Feb. 19, 2016: Think you’re just too busy to mentor a child? Think again, by Ashley Hutchinson

February 19, 2016 by

Ashley Hutchinson

Ashley Hutchinson

It wasn’t very long ago that I was asked to mentor a child. My first reaction is one that I’m not proud of: I’m just too busy, I thought. I have a preschooler, a toddler, a husband and a full-time job that comes with many evening meetings. Surely that justifies my hesitation?

Then I started listening to the community around me.

I heard that our local CASA — for Court-Appoint Special Advocates program — had 70 cases in Cloud County where they needed advocates for children. I listened to Jen Warkentin from Big Brothers, Big Sisters talk about the overwhelming need for adult mentors in our community.

The needs of both organizations aren’t going away, they are only getting bigger. And I was doing nothing to help.

What happens to our community when we are too busy to help with our kids in need? We see drug use and addiction problems, mismanagement of money and lack of work ethic.

Employers will often tell me their workforce needs are simple: They need someone who will show up on time, pass a drug test and want to work. In an age where we talk about being globally competitive by developing high tech skills, it seems odd that we struggle with such basic principles of being employable. These soft skills are taught most effectively in the home. When a parent is absent or maybe is unable to reach a child, a mentor can help.
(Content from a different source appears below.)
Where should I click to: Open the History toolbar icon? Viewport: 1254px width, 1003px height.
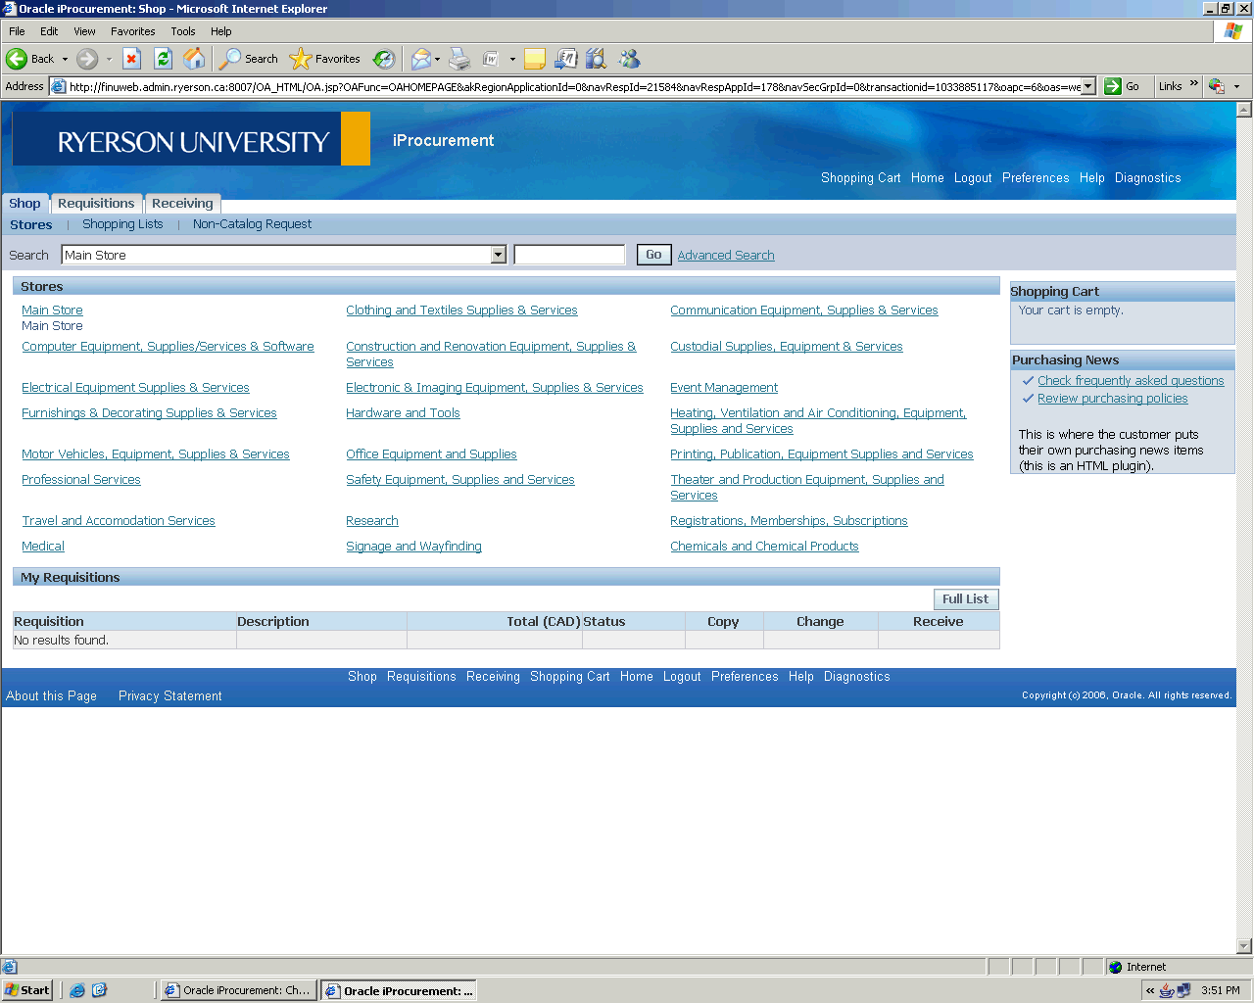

The research is all there. An adult mentor can forever change the life of a child. According to youth.gov, a government website dedicated to strengthening opportunities for youth, the benefits from mentoring young people make a lengthy list:

increased high school graduation rates,
lower high school dropout rates,
healthier relationships and lifestyle choices,
better attitude about school,
higher college enrollment rates and higher educational aspirations,
enhanced self-esteem and self-confidence,
improved behavior, both at home and at school,
stronger relationships with parents, teachers, and peers,
improved interpersonal skills, and
decreased likelihood of initiating drug and alcohol use.

The benefits are not just for the young person. Mentors benefit with increased self-esteem, a sense of accomplishment, creation of networks of volunteers, insight into childhood, adolescence, and young adulthood and increased patience and improved supervisory skills.

I stopped making excuses and hiding behind my busy schedule. For the last six months, I have had the privilege of mentoring a young person. We have become comrades and my life has been enriched. The experience has completely changed my outlook on my job and my community.

We all have the power to make our community a better place and to make our people better. I challenge you to look in your neighborhood, church or family and find an opportunity to mentor. The good folks at CASA and Big Brothers, Big Sisters also stand ready to help match you with a young person in need.

It is time to focus our energy on the things we can change, and each one of us can identify a child in need of a mentor and dedicate a few hours a week to lend a helping hand.

 

— Ashley Hutchinson is the Executive Director of CloudCorp, Cloud County’s Economic Development Organization.